_TASK DETAILS_. Would you write out the whole listing below exactly as given?

_RECORDS SHOWN_.

++++++++

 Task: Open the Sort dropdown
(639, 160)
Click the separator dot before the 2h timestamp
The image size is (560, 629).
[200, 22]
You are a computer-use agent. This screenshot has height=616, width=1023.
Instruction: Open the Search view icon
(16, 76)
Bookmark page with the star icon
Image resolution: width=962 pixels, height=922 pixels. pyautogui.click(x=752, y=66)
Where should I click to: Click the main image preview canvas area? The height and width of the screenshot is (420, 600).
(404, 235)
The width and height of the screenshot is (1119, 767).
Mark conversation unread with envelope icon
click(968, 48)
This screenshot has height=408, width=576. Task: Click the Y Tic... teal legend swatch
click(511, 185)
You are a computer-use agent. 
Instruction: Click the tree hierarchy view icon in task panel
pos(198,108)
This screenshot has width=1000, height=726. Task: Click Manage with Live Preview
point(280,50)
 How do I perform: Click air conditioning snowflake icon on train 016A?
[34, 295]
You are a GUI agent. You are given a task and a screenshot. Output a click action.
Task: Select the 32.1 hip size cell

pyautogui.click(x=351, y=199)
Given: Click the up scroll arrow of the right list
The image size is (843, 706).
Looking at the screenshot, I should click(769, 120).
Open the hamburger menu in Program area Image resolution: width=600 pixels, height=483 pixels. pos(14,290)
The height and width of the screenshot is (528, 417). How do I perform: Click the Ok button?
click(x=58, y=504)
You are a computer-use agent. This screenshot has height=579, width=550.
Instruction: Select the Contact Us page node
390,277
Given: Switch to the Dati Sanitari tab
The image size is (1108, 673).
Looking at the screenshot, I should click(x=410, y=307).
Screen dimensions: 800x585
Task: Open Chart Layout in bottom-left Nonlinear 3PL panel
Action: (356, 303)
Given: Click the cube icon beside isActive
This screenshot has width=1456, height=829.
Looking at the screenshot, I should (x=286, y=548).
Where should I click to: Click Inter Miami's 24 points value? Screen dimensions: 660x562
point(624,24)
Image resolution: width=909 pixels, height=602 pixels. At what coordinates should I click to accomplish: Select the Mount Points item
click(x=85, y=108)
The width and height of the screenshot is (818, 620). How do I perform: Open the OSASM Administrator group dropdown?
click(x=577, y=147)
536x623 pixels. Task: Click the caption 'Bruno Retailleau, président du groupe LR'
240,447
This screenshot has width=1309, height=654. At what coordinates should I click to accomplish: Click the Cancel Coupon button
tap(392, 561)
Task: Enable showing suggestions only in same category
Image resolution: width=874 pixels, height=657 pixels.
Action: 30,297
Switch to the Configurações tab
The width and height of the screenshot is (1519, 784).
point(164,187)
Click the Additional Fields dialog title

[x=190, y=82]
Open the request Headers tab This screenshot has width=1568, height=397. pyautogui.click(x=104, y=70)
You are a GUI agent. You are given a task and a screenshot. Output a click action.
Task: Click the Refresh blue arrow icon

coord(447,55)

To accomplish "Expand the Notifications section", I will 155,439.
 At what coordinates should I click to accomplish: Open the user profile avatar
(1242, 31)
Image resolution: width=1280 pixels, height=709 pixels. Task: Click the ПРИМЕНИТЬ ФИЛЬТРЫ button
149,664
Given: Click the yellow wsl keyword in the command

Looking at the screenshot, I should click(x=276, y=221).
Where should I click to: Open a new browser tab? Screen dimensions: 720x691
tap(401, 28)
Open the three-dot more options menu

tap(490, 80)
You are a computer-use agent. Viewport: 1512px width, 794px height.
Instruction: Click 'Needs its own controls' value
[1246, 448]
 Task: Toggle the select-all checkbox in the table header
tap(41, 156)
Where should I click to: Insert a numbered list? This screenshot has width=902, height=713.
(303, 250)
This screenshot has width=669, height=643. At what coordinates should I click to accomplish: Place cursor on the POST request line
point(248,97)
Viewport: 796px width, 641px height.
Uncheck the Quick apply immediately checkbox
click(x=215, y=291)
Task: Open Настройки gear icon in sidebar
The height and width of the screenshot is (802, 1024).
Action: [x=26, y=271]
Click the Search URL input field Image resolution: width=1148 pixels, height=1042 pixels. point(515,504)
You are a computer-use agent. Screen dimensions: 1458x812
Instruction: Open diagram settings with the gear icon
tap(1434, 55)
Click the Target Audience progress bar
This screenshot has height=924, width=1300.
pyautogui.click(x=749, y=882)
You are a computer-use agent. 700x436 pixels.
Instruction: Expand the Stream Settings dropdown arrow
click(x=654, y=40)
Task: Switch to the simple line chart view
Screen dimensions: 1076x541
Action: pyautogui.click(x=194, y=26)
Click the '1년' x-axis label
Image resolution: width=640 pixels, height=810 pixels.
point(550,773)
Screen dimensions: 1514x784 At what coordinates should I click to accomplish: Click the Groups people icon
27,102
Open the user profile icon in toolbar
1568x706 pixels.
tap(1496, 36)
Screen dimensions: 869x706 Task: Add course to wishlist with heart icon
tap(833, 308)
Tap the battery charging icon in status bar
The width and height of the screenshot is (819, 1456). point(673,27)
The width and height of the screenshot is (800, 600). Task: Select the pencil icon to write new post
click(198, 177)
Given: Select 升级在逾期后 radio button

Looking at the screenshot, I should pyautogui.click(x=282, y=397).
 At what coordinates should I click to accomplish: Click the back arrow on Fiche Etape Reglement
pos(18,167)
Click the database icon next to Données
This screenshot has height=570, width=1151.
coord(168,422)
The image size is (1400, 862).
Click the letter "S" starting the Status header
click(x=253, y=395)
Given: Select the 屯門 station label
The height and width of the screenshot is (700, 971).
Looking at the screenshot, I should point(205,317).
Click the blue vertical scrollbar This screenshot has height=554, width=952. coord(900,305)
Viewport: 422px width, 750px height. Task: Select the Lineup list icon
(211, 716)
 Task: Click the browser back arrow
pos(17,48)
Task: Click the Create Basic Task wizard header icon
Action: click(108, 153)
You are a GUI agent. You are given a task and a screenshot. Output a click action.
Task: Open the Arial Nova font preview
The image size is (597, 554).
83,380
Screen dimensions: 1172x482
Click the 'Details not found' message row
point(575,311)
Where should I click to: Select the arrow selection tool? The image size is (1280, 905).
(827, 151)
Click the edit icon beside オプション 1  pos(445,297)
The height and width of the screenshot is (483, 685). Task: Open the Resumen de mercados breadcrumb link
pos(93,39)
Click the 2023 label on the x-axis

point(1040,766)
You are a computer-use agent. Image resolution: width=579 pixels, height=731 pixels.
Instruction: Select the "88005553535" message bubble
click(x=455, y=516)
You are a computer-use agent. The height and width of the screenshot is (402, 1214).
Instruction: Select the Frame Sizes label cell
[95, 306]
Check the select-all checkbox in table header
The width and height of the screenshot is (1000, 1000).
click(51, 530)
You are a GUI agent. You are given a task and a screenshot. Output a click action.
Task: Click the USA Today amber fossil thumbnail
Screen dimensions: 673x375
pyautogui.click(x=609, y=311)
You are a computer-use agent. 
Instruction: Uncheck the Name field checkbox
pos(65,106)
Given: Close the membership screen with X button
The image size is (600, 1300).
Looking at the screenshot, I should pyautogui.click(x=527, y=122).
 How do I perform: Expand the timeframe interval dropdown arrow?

++++++++

_COMPLETED TASK_.
 Task: Open the Sort dropdown
(639, 160)
Click the separator dot before the 2h timestamp
The image size is (560, 629).
[200, 22]
You are a computer-use agent. This screenshot has height=616, width=1023.
Instruction: Open the Search view icon
(16, 76)
Bookmark page with the star icon
Image resolution: width=962 pixels, height=922 pixels. pyautogui.click(x=752, y=66)
Where should I click to: Click the main image preview canvas area? The height and width of the screenshot is (420, 600).
(404, 235)
The width and height of the screenshot is (1119, 767).
Mark conversation unread with envelope icon
click(968, 48)
This screenshot has height=408, width=576. Task: Click the Y Tic... teal legend swatch
click(511, 185)
You are a computer-use agent. 
Instruction: Click the tree hierarchy view icon in task panel
pos(198,108)
This screenshot has width=1000, height=726. Task: Click Manage with Live Preview
point(280,50)
 How do I perform: Click air conditioning snowflake icon on train 016A?
[34, 295]
You are a GUI agent. You are given a task and a screenshot. Output a click action.
Task: Select the 32.1 hip size cell

pyautogui.click(x=351, y=199)
Given: Click the up scroll arrow of the right list
The image size is (843, 706).
Looking at the screenshot, I should click(769, 120).
Open the hamburger menu in Program area Image resolution: width=600 pixels, height=483 pixels. pos(14,290)
The height and width of the screenshot is (528, 417). How do I perform: Click the Ok button?
click(x=58, y=504)
You are a computer-use agent. This screenshot has height=579, width=550.
Instruction: Select the Contact Us page node
390,277
Given: Switch to the Dati Sanitari tab
The image size is (1108, 673).
Looking at the screenshot, I should click(x=410, y=307).
Screen dimensions: 800x585
Task: Open Chart Layout in bottom-left Nonlinear 3PL panel
Action: (356, 303)
Given: Click the cube icon beside isActive
This screenshot has width=1456, height=829.
Looking at the screenshot, I should (x=286, y=548).
Where should I click to: Click Inter Miami's 24 points value? Screen dimensions: 660x562
point(624,24)
Image resolution: width=909 pixels, height=602 pixels. At what coordinates should I click to accomplish: Select the Mount Points item
click(x=85, y=108)
The width and height of the screenshot is (818, 620). How do I perform: Open the OSASM Administrator group dropdown?
click(x=577, y=147)
536x623 pixels. Task: Click the caption 'Bruno Retailleau, président du groupe LR'
240,447
This screenshot has width=1309, height=654. At what coordinates should I click to accomplish: Click the Cancel Coupon button
tap(392, 561)
Task: Enable showing suggestions only in same category
Image resolution: width=874 pixels, height=657 pixels.
Action: 30,297
Switch to the Configurações tab
The width and height of the screenshot is (1519, 784).
point(164,187)
Click the Additional Fields dialog title

[x=190, y=82]
Open the request Headers tab This screenshot has width=1568, height=397. pyautogui.click(x=104, y=70)
You are a GUI agent. You are given a task and a screenshot. Output a click action.
Task: Click the Refresh blue arrow icon

coord(447,55)

To accomplish "Expand the Notifications section", I will 155,439.
 At what coordinates should I click to accomplish: Open the user profile avatar
(1242, 31)
Image resolution: width=1280 pixels, height=709 pixels. Task: Click the ПРИМЕНИТЬ ФИЛЬТРЫ button
149,664
Given: Click the yellow wsl keyword in the command

Looking at the screenshot, I should click(x=276, y=221).
Where should I click to: Open a new browser tab? Screen dimensions: 720x691
tap(401, 28)
Open the three-dot more options menu

tap(490, 80)
You are a computer-use agent. Viewport: 1512px width, 794px height.
Instruction: Click 'Needs its own controls' value
[1246, 448]
 Task: Toggle the select-all checkbox in the table header
tap(41, 156)
Where should I click to: Insert a numbered list? This screenshot has width=902, height=713.
(303, 250)
This screenshot has width=669, height=643. At what coordinates should I click to accomplish: Place cursor on the POST request line
point(248,97)
Viewport: 796px width, 641px height.
Uncheck the Quick apply immediately checkbox
click(x=215, y=291)
Task: Open Настройки gear icon in sidebar
The height and width of the screenshot is (802, 1024).
Action: [x=26, y=271]
Click the Search URL input field Image resolution: width=1148 pixels, height=1042 pixels. point(515,504)
You are a computer-use agent. Screen dimensions: 1458x812
Instruction: Open diagram settings with the gear icon
tap(1434, 55)
Click the Target Audience progress bar
This screenshot has height=924, width=1300.
pyautogui.click(x=749, y=882)
You are a computer-use agent. 700x436 pixels.
Instruction: Expand the Stream Settings dropdown arrow
click(x=654, y=40)
Task: Switch to the simple line chart view
Screen dimensions: 1076x541
Action: pyautogui.click(x=194, y=26)
Click the '1년' x-axis label
Image resolution: width=640 pixels, height=810 pixels.
point(550,773)
Screen dimensions: 1514x784 At what coordinates should I click to accomplish: Click the Groups people icon
27,102
Open the user profile icon in toolbar
1568x706 pixels.
tap(1496, 36)
Screen dimensions: 869x706 Task: Add course to wishlist with heart icon
tap(833, 308)
Tap the battery charging icon in status bar
The width and height of the screenshot is (819, 1456). point(673,27)
The width and height of the screenshot is (800, 600). Task: Select the pencil icon to write new post
click(198, 177)
Given: Select 升级在逾期后 radio button

Looking at the screenshot, I should pyautogui.click(x=282, y=397).
 At what coordinates should I click to accomplish: Click the back arrow on Fiche Etape Reglement
pos(18,167)
Click the database icon next to Données
This screenshot has height=570, width=1151.
coord(168,422)
The image size is (1400, 862).
Click the letter "S" starting the Status header
click(x=253, y=395)
Given: Select the 屯門 station label
The height and width of the screenshot is (700, 971).
Looking at the screenshot, I should point(205,317).
Click the blue vertical scrollbar This screenshot has height=554, width=952. coord(900,305)
Viewport: 422px width, 750px height. Task: Select the Lineup list icon
(211, 716)
 Task: Click the browser back arrow
pos(17,48)
Task: Click the Create Basic Task wizard header icon
Action: click(108, 153)
You are a GUI agent. You are given a task and a screenshot. Output a click action.
Task: Open the Arial Nova font preview
The image size is (597, 554).
83,380
Screen dimensions: 1172x482
Click the 'Details not found' message row
point(575,311)
Where should I click to: Select the arrow selection tool? The image size is (1280, 905).
(827, 151)
Click the edit icon beside オプション 1  pos(445,297)
The height and width of the screenshot is (483, 685). Task: Open the Resumen de mercados breadcrumb link
pos(93,39)
Click the 2023 label on the x-axis

point(1040,766)
You are a computer-use agent. Image resolution: width=579 pixels, height=731 pixels.
Instruction: Select the "88005553535" message bubble
click(x=455, y=516)
You are a computer-use agent. The height and width of the screenshot is (402, 1214).
Instruction: Select the Frame Sizes label cell
[95, 306]
Check the select-all checkbox in table header
The width and height of the screenshot is (1000, 1000).
click(51, 530)
You are a GUI agent. You are given a task and a screenshot. Output a click action.
Task: Click the USA Today amber fossil thumbnail
Screen dimensions: 673x375
pyautogui.click(x=609, y=311)
You are a computer-use agent. 
Instruction: Uncheck the Name field checkbox
pos(65,106)
Given: Close the membership screen with X button
The image size is (600, 1300).
Looking at the screenshot, I should pyautogui.click(x=527, y=122).
 How do I perform: Expand the timeframe interval dropdown arrow?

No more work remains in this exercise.